You didn’t actually answer my first question (which was “where can I measure these Watts”), but I can guess from what you wrote that if you had explicitly answered it, your answer would have been “at the surface of the Earth”. Feel free to provide a different answer if you don’t like the one I am implying for you.

The flaw in that claim, of course, is that no one has ever actually measured downwelling Watts at the surface of the Earth (from the atmosphere, i.e. at night, and of course at ambient temperature). Does that change your answer?

(Your definition of a Watt is correct, so that’s something at least. We’ll get into Joules soon.)

For my second question, you sound like you are trying to say that “radiant energy” == “radiant flux” == “radiant power”, and yes, that latter concept is indeed measured in Watts. However, if we remove the word “radiant” from all three phrases, would you then conclude that, in general, “energy” == “power”? Or do you only apply this false equivalence when dealing with radiation in particular? Simply because photons are moving?

Philip Mulholland
Reply to  cementafriend
October 11, 2023 4:00 pm

The problem with your analysis is that you have the radiation window wrong.

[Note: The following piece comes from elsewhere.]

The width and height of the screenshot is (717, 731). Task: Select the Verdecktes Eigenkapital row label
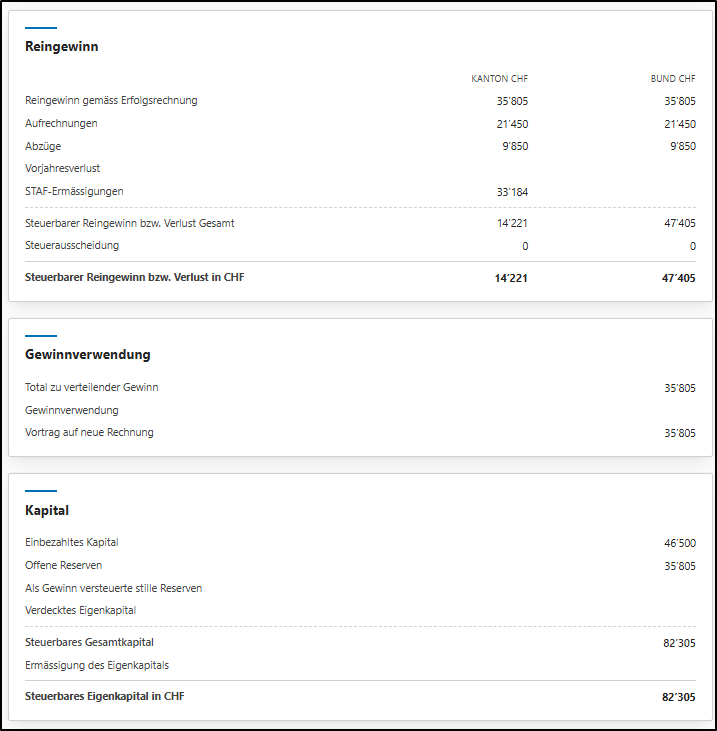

The purpose of our analyses is to stress test the current radiative paradigm. To do this we must start with the standard numbers and show by sensitivity testing what the limits of the model are and at what point the logic fails.
By doing this we have shown that the runaway greenhouse whereby the Earth turns into Venus is impossible.
That Back Radiation is the process of adiabatic convection in disguise.
That atmospheric thermal radiant opacity charges the atmospheric reservoir with energy and thereby powers the process of adiabatic convection.
That Earth’s climate is controlled by variations in the Bond albedo and by variation in the Atmospheric Window.
That the role of thermal radiant opacity in climate is completely overstated.

Mikeyj
October 10, 2023 10:31 am

Dazzle with brilliance or baffle them with bullshit. Willis always gets the benefit of the doubt.

October 10, 2023 10:37 am

….. modeled the atmospheric heat transport as being driven by the buoyancy of the warmer, lighter tropical air….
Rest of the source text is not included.